Fortunately, someone infinitely wise at Fox/Sky Sports televising the match did not cut away for a commercial immediately after the normal post-game niceties. Instead, we viewers witnessed the players on the pitch. The Dortmund players and staff exchanged hugs and handshakes with their opponents and then, with little fanfare as they became aware of what had happened in the stands, walk slowly towards the fans at the end of the stadium for their usual post-game recognition of their supporters. The fans were singing loudly, the “You’ll Never Walk Alone” pop-song-turned-anthem that signifies solidarity among supporters and their club, club scarves held aloft. The Dortmund players stood facing the stands, arms draped over each other, quiet, as the supporters sang. Biting upper lips, Neven Subotic bowing his head, Roman Bürki on the brink of tears, Pierre-Emerick Aubameyang’s 100 mile lost-in-thought stare, it was obvious that the players were reacting to the emotions of loss and solidarity,and feeling those themselves.

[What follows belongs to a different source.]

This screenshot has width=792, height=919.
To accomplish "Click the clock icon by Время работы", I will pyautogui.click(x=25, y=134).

Clearly the players were moved, not only be the tragedy itself, but that bond between themselves and their supporters, their city, their region. Young, famous, wealthy, inordinately skilled and in the prime of their lives, these players born in Germany, Japan, Colombia, Greece, France, Armenia, Switzerland and in nations that no longer exist were part of something bigger than their fame, their skill, their money. They allowed the better angels of their natures* to embrace them, put aside their ‘specialness’ and everything else for the sake of humanity, respect, bonding. And they will all be better men for those memorable moments, shared.

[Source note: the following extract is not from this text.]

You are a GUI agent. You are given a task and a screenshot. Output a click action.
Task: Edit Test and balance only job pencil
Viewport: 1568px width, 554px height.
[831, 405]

*The phrase “better angels of our nature” was spoken by President Abraham Lincoln, at his first inaugural address in 1861, after several Southern states had just seceded from a Republic less than eighty years old. It was an appeal for the differing factions of the country to put aside those differences for the sake of preserving the Union and the noble experiment of republican government.

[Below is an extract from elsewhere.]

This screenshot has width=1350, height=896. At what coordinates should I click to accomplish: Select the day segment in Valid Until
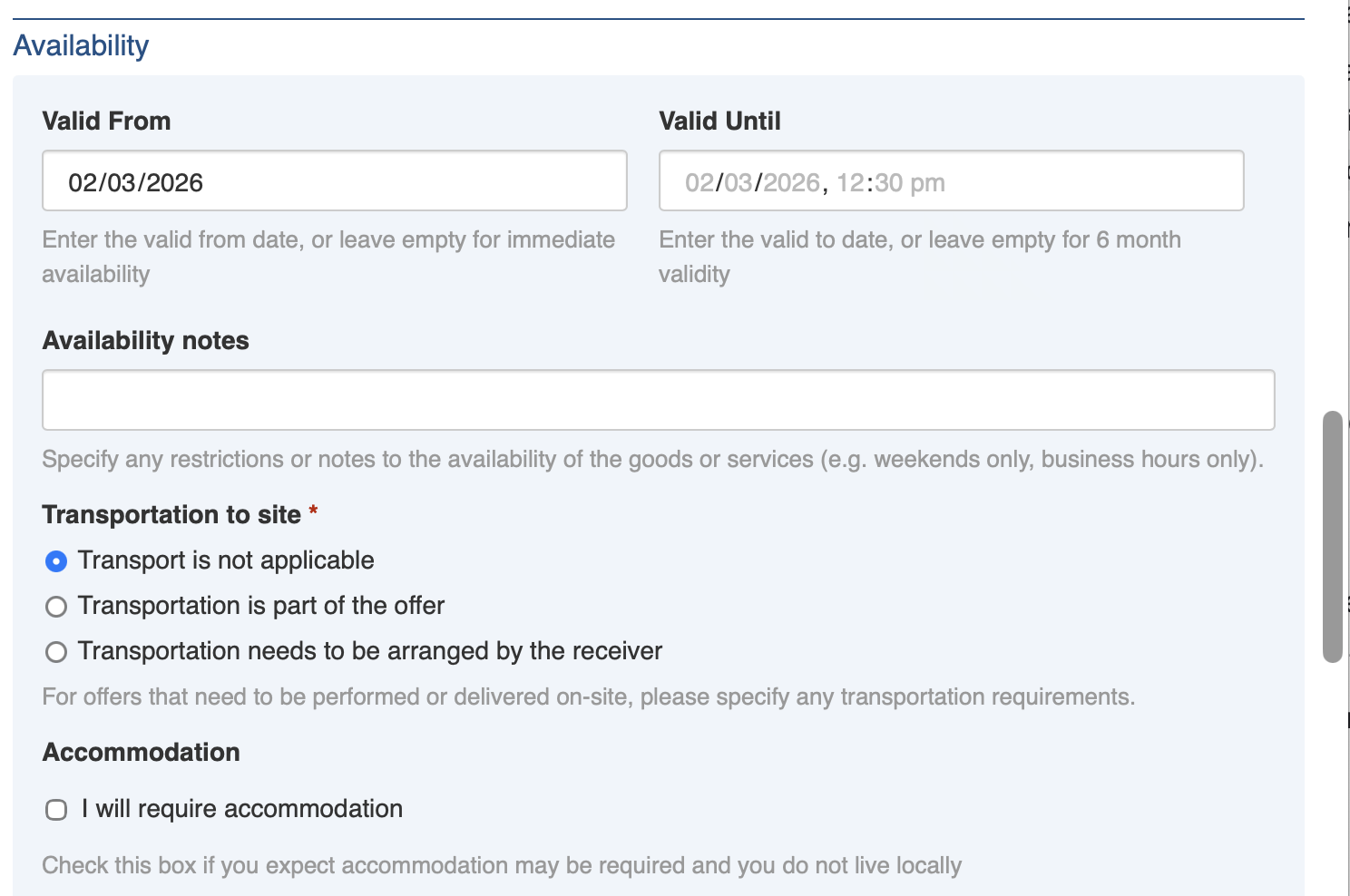coord(699,183)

150 years later, the leading candidate of Lincoln’s Republican Party appeals daily to the opposite of our better angels. His daily spewing of bile, televised dutifully by every media entity because of its “theatrical drama,” is a constant denial of respect for the other in American life — the protester, the immigrant, the young, even the other Presidential candidates. A self-styled “strong man,” the candidate immerses himself in pro-authority declarations while his public life reflects nothing but the aggrandizement of his personal brand and a strength only purchased by extreme wealth.
Thus, the gift of witnessing the interaction between Dortmund players and supporters today was a well-needed tonic and a reminder that, amid the snarling of venomous political candidates, there truly remain better angels of our nature.